DÚVIDAS

Possessivo com nomes coordenados: «o meu tempo e dinheiro»
Creio ter aprendido numa aula de Português que, caso se faça uma enumeração após um determinante possessivo, este deverá surgir no plural. Assim, será mais adequado escrever «os meus tempo e dinheiro» do que «o meu tempo e o meu dinheiro». Isto confirma-se? Isto parece colocar um problema caso a enumeração tenha substantivos de géneros diferentes, provocando discordância em género. Será alguma das formas seguintes possível? «Os meus disponibilidade e interesse», ou «as minhas disponibilidade e interesse»? Obrigado. P.S. Aproveito para perguntar se as vírgulas estão bem aplicadas na primeira frase.
Concordância da expressão «não poder deixar de ser»
As seguintes frases estão ambas certas, ou apenas a primeira? «Os funcionários foram simpáticos, como não podiam deixar de ser.» «Os funcionários foram simpáticos, como não podia deixar de ser.» A primeira frase é de Mário Gonçalves Viana, no seu A Arte de Redigir, de 1951. Porém, em frases desse tipo eu costumo usar o verbo poder no singular. Está errado? Muito obrigado.
Concordância com infinitivos: «agrada-me dançar e cantar»

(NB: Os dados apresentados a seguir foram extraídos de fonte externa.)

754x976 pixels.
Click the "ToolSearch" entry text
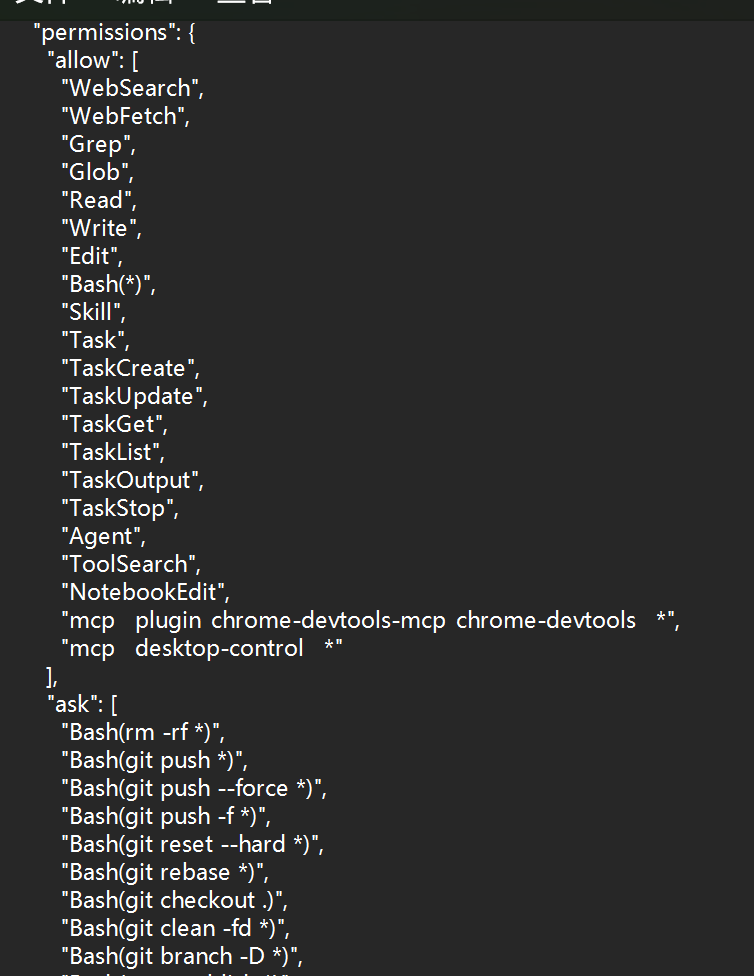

Tanto em italiano quanto em espanhol há verbos cujo sujeito vem após o verbo, por exemplo: 1. «Mi piace il cioccolato.»/«Mi piacciono i cioccolati.» 2. «Me gusta el chocolate.»/«Me gustan los chocolates.» Só que estes verbos piacere e gustar, quando têm como sujeitos verbos no modo infinitivo não mudam. 1.1. «Mi piace cantare e ballare.» 2.1. «Me gusta cantar y bailar.». I. Eu gostaria de saber esta regra se funciona com o verbo português agradar, ou seja, se o verbo muda ou não, quando o sujeito é composto por verbos no modo infinito, como: 3.1. «Agrada-me dançar e cantar.» 3.2. «Agradam-me dançar e cantar.» II. E se «agrada-me dançar e cantar» é o correto, por que o verbo fica no singular já que o sujeito é composto: «dançar e cantar»? Desde já, muito obrigado.
Concordância de predicativo:
«ela é o novo diretor da escola»
Na Internet leio muitas vezes que a regra de uso dos substantivos biformes e uniformes é simples: Os substantivos biformes possuem uma forma para o masculino e outra para o feminino: Ele é um menino muito educado/Ela é uma menina que canta bem. Ele é um ator famoso/Ela é uma atriz fantástica. Já os substantivos uniformes têm uma só forma para ambos os géneros: Ele é um estudante da FLUL/Ela é uma estudante da FLUL. O João é o nosso principal cliente/A Joana é a nossa principal cliente. Porém, já há muito tempo que reparei que nem sempre tal é o caso. Talvez esteja enganado, mas parece-me que com alguns substantivos biformes que possam ser referência tal como ao sexo masculino quer ao feminino, pode-se usar a forma masculina para representar ambos. Não sei bem porquê, mas as seguintes frases não soam tão estranho. Aliás, até me parece ser mais sofisticado que se usasse a regra acima descrita: Ela é um deputado do Partido Socialista. A Joana continua a ser um dos melhores alunos da nossa escola. A minha mãe foi sempre um cidadão exemplar para a nossa sociedade. A Paula Mendes exercerá temporariamente as funções de diretor da escola. Quando crescer, ela diz que gostaria de ser um professor na escola onde estuda agora. Marta Braga foi o último ministro da saúde competente que Portugal teve.
Referência comum a grupos de dois sexos
Numa rede social o grupo é composto pelos dois sexos. Na seguinte troca de mensagens por dois elementos (F – feminino e M – masculino): «F - Bom fim de semana, minhas caras. M - ... e meus caros! F1 - Disse bem, minhas caras! Somos todas pessoas!» É correta a justificação invocada por F1 ou deveria ser sempre «meus caros», conforme M, de modo a abranger todo o grupo? Para a frase de F estar correta, não deveria ser especificado o vocábulo pessoas, apesar de soar muito mal? Agradeço o vosso empenho em prol da língua portuguesa.